If henna is absorbed into the skin or ingested, it can cause acute anemia and even death for people who lack the G6PD enzyme. There are several cases in the medical literature of babies or young children who have had to be hospitalised after henna was applied to their skin.
As far back as 1996, a report in Pediatrics described placing lawsone, a chemical found in henna, together with red blood cells from people with and without G6PD for two hours at 37C, or body temperature. Lawsone was found to cause haemolysis, or destroy the cells, for those with G6PD deficiency. This in turned released bilirubin, whose colour is seen in jaundice, or it can cause anemia, which manifests as pale skin. The report suggested that henna applied on the skin of babies may have caused jaundice for areas where G6PD deficiency is common (parts of Africa, Asia and the Mediterranean).
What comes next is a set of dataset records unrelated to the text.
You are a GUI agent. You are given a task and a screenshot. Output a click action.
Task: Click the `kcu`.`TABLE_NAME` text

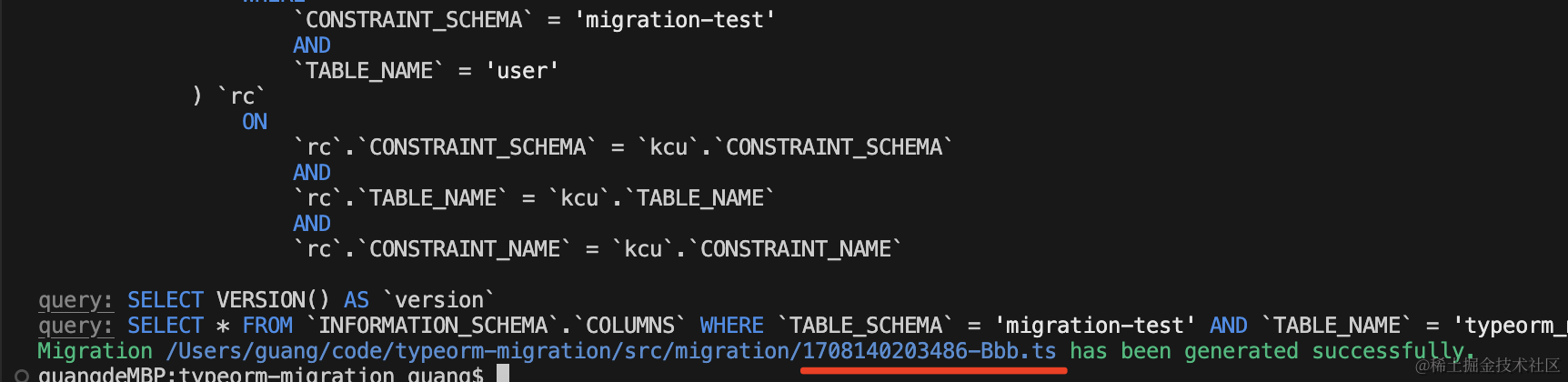(662, 198)
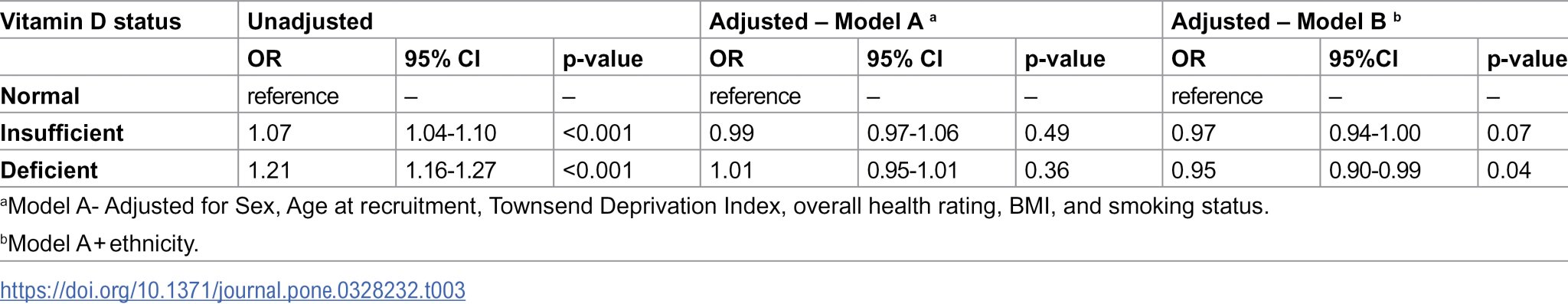Click the Model A + ethnicity footnote
The width and height of the screenshot is (1568, 304).
(x=100, y=244)
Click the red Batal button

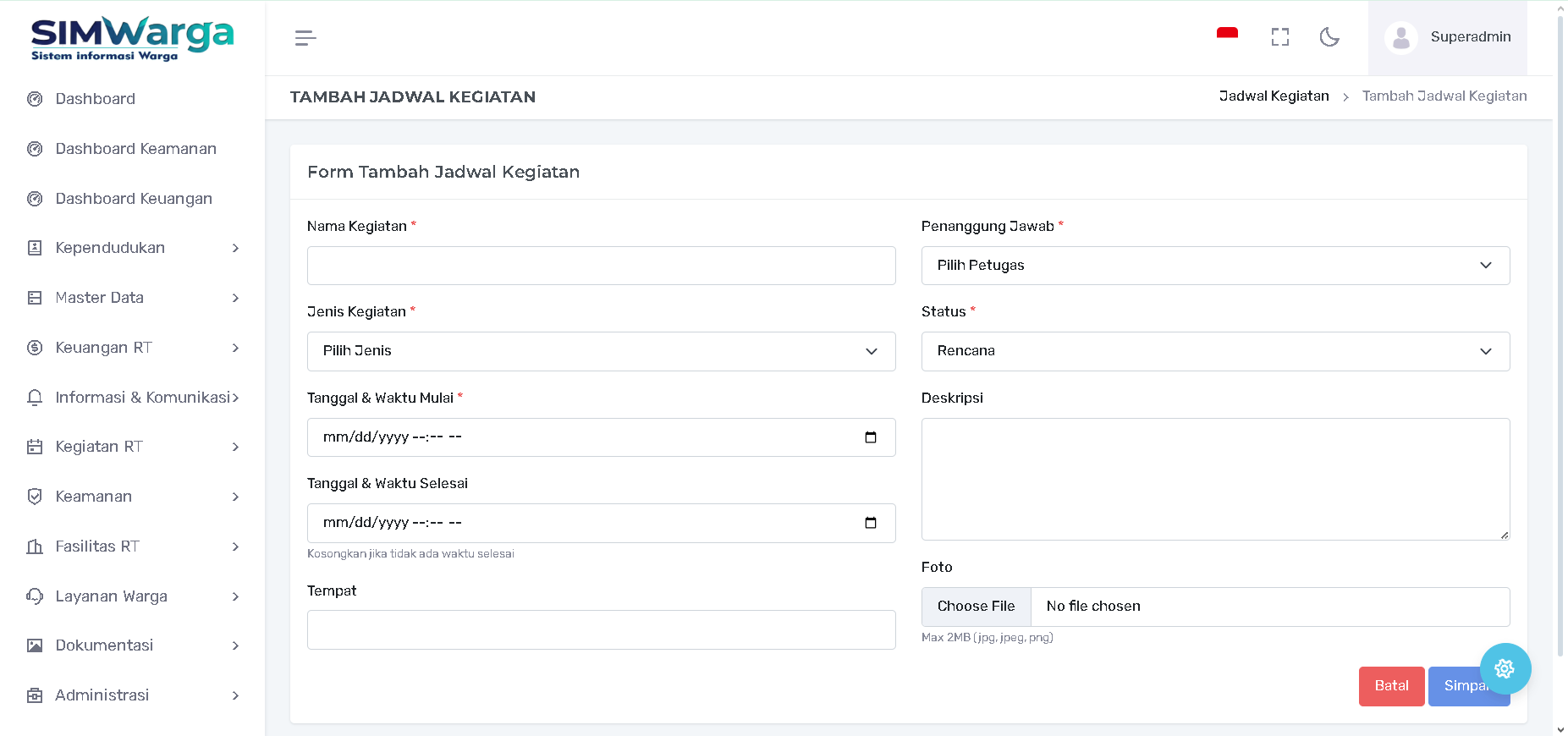coord(1391,686)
Another 1996 report from the Annals of Tropical Paediatrics describes 15 G6PD-deficient male newborns admitted to Al-Jahra Hospital in Kuwait over 10 years with acute haemolysis a few days after applying henna dye over the body. According to the report, applying henna on newborns is a Bedouin tribal practice to celebrate the arrival of the first-born boy.
In 2001, Archives of Disease in Childhood describes haemolytic crises in four G6PD-deficient children from Oman and the UAE after henna was applied to their skin: a female newborn who recovered after a blood transfusion, a male two-month-old who died after henna was applied to his palms and his soles despite a transfusion, and two preschool children, a boy of three who started showing symptoms after three days, and a girl of four, who became ill after two days. Both survived. The study notes that other causes had been ruled out, making it a strong possibility that these incidents had been caused by henna alone.
In 2005, the Iranian Journal of Pediatrics reported that that a seven-year-old boy had been admitted with pallor**, jaundice and hemogluinuria*** after having henna on his skin.
In another case a teenage girl was found to have partial G6PD deficiency after she ingested a herbal preparation containing henna and suffered severe haemolytic anemia.
The problem tends to show up two to three days after the henna application, as passing red urine, pale skin and vomiting. If there is a family history of G6PD deficiency and someone becomes ill several days after coming into contact with henna, it is best to seek medical help immediately. And while doing henna may be an uneventful process for the majority of people, those who suspect they may be G6PD-deficient should get tested before trying any henna at all.
*People with G6PD deficiency may also suffer similar problems after inhaling the gas from mothballs and from eating broad (fava) beans. A list of drugs to avoid is here. The same site has a list of foods to avoid.
**Unusually pale skin.
**The urine is abnormally dark because very high levels of hemoglobin, the oxygen-carrying component of blood cells, are excreted into the urine.